My family made the pilgrimage to Cooperstown three times, witnessing Hank Aaron (1982) and Enos Slaughter's (1985) induction into the Baseball Hall of Fame. The morning Slaughter was inducted, my family had breakfast with some of his family. In 1982 we saw the Chicago White Sox play the NY Mets and in 1985 we watched the Boston Red Sox play the Houston Astros in the Hall of Fame Game. President Ronald Reagan attended the 1985 game -- I was impressed by the Secret Service Ford vans with the racked Light Anti-tank Weapons (LAW) inside.

My father seemed to know more former pro players than any normal person should know. He and I visited former Milwaukee Braves right-fielder Bob "Hurricane" Hazle at his house on two occasions. Mr. Hazle signed some cards for us and even gave my dad a baseball autographed by Milwaukee Braves players from an early-1980s Braves re-union in Atlanta. I met Bobby Richardson, Kirby Higby, Billy O'Dell, and Bob Feller, among others.

My father and sister Elaine purchased a bunch of Piedmont cigarette cards about this time, garnering several Ty Cobb, Christy Mathewson, and Walter Johnson cards. My dad started purchasing complete sets of Topps, Fleer, and Donruss cards. He also started his subscription to a collection of Perez-Steele postcard sets. While in high school I made a fairly accurate calculation of the collection and numbered it about 40,000 cards. This past Christmas break I took the family to my parent's house in Mt. Holly so Caleb could see some of my dad's collection. He was floored as we brought out tub after tub of cards, balls, old magazines, and pennants. That didn't include the valuable Piedmont cards in the safe deposit box.

For Christmas I emailed Mickey to request that he sign some cards for the boys. I think Mickey's cards were their favorite gift on Christmas morning. Caleb slept with Mickey's card for weeks before he finally accepted that it should be kept somewhere else. One of my favorite gifts was the autographed ball from Caleb! I've been watching spring training games and sending cards to players requesting their autographs for the boys. Chicago's Jim Thome returned the 8x10 signed but Stan Musial requested a payment for his personalized autograph but Musial did return two signed player profile cards for the boys. Hopefully the next few weeks will bring us more signed cards.

Caleb wants to play baseball in the YMCA league later this spring and we will attend more Kannapolis Intimidators games this summer. I hope we can spend father's day at the Intimidators' park again this year. I really enjoyed going onto the field after the game to play catch with the boys last year. Mickey will be down this June visiting the Intimidators and Charlotte Knights in his role as Chicago White Sox chaplain. I look forward to the kids meeting Mickey.

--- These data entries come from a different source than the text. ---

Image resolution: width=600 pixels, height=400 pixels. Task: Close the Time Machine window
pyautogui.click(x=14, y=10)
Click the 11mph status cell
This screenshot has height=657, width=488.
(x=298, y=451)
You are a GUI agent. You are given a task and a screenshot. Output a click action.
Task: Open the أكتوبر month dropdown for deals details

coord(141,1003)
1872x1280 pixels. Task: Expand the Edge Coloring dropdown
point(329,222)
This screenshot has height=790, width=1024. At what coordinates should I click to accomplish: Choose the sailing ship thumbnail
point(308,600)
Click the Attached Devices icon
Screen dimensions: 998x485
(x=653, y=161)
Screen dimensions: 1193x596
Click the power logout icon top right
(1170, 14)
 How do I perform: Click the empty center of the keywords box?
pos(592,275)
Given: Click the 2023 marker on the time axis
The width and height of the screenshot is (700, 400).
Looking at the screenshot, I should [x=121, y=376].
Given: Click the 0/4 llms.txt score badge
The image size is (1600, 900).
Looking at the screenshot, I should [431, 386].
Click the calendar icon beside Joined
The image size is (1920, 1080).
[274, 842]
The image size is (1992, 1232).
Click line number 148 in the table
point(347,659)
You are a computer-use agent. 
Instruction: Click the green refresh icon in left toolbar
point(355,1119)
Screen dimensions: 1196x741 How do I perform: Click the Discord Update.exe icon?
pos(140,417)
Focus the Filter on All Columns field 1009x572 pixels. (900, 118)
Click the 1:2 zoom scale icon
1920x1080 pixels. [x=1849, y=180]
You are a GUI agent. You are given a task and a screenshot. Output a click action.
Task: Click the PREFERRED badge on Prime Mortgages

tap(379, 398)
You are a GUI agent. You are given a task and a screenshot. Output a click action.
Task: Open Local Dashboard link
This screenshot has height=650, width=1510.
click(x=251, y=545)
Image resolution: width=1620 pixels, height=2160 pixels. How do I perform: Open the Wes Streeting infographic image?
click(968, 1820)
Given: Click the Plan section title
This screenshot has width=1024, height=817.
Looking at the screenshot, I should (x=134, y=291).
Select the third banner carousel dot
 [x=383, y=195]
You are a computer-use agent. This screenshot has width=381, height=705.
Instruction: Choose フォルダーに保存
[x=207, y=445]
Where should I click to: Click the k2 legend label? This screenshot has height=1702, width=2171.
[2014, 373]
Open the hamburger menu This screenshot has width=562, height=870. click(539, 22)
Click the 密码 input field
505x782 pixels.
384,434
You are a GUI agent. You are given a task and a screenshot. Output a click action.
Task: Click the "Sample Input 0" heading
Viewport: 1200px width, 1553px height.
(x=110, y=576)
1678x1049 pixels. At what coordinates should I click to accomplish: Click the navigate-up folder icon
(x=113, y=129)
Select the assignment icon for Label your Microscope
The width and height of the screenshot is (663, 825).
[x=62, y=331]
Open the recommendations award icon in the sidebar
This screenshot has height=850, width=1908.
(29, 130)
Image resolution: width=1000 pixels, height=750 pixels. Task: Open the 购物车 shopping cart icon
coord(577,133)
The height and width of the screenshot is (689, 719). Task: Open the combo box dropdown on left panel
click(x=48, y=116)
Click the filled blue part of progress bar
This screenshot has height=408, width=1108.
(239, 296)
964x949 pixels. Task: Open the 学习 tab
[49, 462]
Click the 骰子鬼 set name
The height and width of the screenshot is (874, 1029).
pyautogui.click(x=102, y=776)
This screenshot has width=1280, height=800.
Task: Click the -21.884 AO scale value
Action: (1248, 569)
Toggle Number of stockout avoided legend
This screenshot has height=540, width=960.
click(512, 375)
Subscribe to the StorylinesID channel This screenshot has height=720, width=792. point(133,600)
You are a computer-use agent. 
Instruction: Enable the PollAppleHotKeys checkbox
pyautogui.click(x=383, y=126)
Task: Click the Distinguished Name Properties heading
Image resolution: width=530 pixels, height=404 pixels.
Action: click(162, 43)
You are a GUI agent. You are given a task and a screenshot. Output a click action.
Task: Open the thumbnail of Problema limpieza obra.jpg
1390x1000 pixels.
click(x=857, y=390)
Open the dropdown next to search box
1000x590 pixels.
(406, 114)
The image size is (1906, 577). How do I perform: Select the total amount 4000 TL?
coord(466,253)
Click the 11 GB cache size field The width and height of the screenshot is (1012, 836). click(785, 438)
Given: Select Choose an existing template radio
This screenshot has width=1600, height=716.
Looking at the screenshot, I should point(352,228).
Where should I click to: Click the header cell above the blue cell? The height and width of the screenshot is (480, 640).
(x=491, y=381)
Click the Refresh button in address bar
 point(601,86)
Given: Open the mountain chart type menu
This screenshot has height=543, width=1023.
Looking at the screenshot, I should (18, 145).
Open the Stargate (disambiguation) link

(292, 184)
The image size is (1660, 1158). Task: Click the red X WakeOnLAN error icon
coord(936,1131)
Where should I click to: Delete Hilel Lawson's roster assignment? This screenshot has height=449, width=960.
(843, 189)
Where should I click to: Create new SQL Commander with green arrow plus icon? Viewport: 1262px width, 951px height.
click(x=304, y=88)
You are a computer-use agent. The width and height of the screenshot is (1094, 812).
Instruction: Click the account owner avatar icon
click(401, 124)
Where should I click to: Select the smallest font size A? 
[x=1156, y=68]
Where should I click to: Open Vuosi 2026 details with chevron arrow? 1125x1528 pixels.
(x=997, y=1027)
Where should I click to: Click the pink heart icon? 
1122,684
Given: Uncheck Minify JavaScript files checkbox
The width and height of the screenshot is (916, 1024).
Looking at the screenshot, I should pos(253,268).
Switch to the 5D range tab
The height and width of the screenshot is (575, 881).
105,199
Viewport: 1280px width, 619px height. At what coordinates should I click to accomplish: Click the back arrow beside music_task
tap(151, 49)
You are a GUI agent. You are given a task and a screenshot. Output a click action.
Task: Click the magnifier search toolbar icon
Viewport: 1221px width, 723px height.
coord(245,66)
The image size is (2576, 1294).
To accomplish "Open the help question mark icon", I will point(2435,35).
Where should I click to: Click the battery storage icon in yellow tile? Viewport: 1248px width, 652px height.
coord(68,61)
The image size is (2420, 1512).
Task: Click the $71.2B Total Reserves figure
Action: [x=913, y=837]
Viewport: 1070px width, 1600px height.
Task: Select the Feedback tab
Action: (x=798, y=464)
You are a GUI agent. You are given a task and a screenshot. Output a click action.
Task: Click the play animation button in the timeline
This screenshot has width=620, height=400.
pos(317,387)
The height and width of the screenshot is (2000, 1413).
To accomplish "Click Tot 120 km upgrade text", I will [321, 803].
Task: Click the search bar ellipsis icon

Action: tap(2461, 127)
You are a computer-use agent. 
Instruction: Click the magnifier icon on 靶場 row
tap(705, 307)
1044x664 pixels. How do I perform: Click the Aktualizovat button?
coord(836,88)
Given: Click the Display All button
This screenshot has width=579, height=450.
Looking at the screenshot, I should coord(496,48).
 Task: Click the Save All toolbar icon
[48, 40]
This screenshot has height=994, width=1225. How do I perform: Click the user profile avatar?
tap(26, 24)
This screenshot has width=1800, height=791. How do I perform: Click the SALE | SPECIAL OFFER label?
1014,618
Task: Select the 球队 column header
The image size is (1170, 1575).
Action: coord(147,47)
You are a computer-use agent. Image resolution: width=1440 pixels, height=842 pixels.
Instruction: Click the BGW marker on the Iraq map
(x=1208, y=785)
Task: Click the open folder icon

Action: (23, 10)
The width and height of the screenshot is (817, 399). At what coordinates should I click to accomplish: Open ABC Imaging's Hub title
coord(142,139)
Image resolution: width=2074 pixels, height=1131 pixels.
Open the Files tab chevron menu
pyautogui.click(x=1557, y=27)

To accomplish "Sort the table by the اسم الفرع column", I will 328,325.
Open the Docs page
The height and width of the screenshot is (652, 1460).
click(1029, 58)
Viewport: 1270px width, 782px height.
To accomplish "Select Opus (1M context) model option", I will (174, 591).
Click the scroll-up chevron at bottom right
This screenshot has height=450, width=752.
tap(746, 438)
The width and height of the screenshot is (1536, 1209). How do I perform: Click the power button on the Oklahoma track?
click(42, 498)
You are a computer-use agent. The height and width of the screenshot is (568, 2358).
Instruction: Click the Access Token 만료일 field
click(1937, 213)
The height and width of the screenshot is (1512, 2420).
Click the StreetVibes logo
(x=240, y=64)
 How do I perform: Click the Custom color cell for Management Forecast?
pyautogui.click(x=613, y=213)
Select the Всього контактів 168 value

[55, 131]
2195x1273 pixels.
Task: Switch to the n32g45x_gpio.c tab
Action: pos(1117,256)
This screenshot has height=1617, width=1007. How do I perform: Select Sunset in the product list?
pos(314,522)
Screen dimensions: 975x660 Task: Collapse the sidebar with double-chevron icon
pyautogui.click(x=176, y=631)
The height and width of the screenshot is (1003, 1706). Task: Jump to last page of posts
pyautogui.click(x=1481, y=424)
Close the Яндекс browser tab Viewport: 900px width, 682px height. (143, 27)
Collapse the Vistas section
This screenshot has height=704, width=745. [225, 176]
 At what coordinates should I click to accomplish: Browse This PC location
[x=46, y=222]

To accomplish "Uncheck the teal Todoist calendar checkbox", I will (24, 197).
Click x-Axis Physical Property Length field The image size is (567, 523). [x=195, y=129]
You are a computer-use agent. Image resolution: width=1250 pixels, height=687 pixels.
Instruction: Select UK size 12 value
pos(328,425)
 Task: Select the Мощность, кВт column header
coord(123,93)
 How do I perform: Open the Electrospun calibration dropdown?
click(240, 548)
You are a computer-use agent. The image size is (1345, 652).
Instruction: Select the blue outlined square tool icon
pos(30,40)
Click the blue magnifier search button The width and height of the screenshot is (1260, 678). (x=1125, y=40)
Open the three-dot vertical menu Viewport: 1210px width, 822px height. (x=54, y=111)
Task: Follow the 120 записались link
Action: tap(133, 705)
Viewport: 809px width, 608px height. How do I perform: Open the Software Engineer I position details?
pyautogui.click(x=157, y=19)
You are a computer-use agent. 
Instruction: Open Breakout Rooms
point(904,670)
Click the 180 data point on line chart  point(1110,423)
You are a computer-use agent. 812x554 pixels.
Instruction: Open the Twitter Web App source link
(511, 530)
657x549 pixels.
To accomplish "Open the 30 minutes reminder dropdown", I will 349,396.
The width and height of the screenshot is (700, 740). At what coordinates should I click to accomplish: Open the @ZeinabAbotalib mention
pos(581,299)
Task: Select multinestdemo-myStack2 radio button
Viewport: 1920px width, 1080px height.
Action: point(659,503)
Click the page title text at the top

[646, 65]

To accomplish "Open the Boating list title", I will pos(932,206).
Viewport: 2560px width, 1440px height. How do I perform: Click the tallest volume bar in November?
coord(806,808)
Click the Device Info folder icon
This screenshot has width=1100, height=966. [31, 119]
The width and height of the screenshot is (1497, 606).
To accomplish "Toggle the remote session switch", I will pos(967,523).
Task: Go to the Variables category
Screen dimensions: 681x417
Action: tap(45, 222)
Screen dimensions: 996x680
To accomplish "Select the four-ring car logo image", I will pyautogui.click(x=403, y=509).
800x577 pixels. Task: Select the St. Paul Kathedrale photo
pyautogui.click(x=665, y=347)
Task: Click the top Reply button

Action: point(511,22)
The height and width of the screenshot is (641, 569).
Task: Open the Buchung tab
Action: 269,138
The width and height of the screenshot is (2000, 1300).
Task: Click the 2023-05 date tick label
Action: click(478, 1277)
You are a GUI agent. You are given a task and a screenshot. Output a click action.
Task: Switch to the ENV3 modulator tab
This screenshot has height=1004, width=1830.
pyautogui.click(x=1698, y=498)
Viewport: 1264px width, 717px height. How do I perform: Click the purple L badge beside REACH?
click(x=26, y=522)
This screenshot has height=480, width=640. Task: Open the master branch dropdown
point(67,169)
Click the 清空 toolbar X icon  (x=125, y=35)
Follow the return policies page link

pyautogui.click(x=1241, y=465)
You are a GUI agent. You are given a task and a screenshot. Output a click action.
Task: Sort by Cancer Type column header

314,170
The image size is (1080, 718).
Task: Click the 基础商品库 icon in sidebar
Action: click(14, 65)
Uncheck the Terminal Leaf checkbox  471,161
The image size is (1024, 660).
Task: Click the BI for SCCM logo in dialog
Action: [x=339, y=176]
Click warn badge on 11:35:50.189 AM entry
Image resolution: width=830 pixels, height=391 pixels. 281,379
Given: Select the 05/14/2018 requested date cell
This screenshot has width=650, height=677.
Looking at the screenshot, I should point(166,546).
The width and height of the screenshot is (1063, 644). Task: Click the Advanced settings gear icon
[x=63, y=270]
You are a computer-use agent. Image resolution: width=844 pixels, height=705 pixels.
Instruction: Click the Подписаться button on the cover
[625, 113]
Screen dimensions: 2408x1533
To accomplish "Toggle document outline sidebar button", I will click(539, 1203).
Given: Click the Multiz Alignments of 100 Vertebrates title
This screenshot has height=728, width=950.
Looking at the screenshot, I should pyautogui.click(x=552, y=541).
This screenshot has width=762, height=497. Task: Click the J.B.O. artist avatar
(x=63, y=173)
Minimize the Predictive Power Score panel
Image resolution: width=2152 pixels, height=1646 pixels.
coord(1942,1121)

I think after my father's death in 1998, I couldn't enjoy baseball anymore. We had spent too much time in ball parks and other baseball events together before I went off to college. For whatever reason baseball did not turn into a memorial to my dad, a way to keep him alive. Oddly enough, painting became a mediative experience for me. Rolling paint on walls as I had done with my father over two summers while in college provided a communal environment. Perhaps my father will return to the baseball park with my family this spring. Maybe in some way my dad can sit with me and the family behind home plate. I sure hope so, I miss him.